§ Set tasks:
1. Please rewrite the Down the Road passage starting with "Down the Road" and going on through "on the charts.", putting "lukewarm reviews" where "mixed reviews" stands.
2. Carry the Down the Road passage forward from its final sentence.

§ Document passage:

** Begin **

Down the Road is the second and last studio album by Stephen Stills' band Manassas. It was released in April 1973, and peaked at number 26 in the US charts, to mixed reviews.  "Isn't It About Time", a protest song, was released as the lead single and reached number 56 on the charts.

Background 
After a very critically and commercially successful year, 1972, things changed when they regrouped to record at Criteria Studios in early 1973. Stills had met and married French pop singer Veronique Sanson, while Hillman re-united with the rest of the Byrds for a one-shot reunion album. Hillman was also entertaining a big-money offer from David Geffen's Asylum Records to form a new super-group with J.D. Souther and Richie Furay. Arguments and increased drug-use were extremely prevalent, and Stills was losing money paying for each member each night. Before and during the recording of this album Stills maintained a round the clock schedule with Manassas in the studio, which resulted in another album of unreleased material written by Stills, Chris Hillman, Dallas Taylor, and Fuzzy Samuels, that included Stevie Wonder singing on a track.

** End **

§ Data section:

** Begin **

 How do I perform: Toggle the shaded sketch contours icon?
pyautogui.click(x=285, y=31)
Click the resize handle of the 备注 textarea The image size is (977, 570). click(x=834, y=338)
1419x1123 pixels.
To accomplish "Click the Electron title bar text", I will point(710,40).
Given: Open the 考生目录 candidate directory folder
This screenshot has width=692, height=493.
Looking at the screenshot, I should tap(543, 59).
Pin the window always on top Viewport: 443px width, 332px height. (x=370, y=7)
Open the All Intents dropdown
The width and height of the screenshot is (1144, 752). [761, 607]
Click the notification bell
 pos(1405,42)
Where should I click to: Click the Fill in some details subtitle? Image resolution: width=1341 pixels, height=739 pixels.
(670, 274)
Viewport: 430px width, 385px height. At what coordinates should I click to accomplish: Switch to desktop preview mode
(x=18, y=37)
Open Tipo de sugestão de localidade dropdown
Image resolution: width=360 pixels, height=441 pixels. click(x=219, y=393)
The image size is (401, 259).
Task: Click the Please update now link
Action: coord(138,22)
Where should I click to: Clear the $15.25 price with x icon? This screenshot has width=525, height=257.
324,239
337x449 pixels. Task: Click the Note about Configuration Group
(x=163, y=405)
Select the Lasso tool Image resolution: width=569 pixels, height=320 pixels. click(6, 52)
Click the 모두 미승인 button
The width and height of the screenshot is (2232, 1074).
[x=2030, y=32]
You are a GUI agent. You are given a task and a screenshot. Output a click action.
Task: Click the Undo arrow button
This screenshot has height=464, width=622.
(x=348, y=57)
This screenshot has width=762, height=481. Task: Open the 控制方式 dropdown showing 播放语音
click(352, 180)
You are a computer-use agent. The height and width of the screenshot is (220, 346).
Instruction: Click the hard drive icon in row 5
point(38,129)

** End **

§ Answer set:
1.
Down the Road is the second and last studio album by Stephen Stills' band Manassas. It was released in April 1973, and peaked at number 26 in the US charts, to lukewarm reviews.  "Isn't It About Time", a protest song, was released as the lead single and reached number 56 on the charts.

2.
Recording 
The album was initially recorded at Criteria Studios, Miami with the Albert Brothers, until an increasingly combative Stills caused the brothers to quit halfway during recording, so sessions moved to Caribou Ranch, Colorado and to Los Angeles. To make matters worse Atlantic Records, then rejected some of the tracks, which necessitated re-recordings, resulting in patchwork quality to the album. Some suspect that the album was rejected for containing too few Stills' songs and too many from Chris Hillman. "Down the Road" and "So Many Times" were recorded in September 1972 at Criteria, Miami. The rest of the tracks were recorded in January 1973.

Aftermath 
After the dysfunctional recording sessions and some initial touring dates, the band started to fall apart with Stills (along with Joe Lala), joining Crosby, Nash and Young in Hawaii for an (ill-fated) reunion, and Hillman (along with Perkins and Harris) joining the Souther-Hillman-Furay Band. By the time Stills continued on with Manassas, Dallas Taylor was dealing with crippling heroin addiction. Stills paid for him to go to rehab, then found him shooting up in a bathroom, which ended Taylor's stint in the band. Calvin "Fuzzy" Samuel left for personal reasons around the same time and was replaced by Kenny Passarelli. The subsequent set of touring dates were the band's last, ending in October, with Stills reuniting with Crosby, Nash & Young for a tour the following year.

Stills supported the album with two tours and a performance on ABC's In Concert series on the 16th April 1973 at Bananafish Gardens, New York, which was maligned upon showing; one video of the band performing "Do You Remember the Americans" has appeared, but nothing else since.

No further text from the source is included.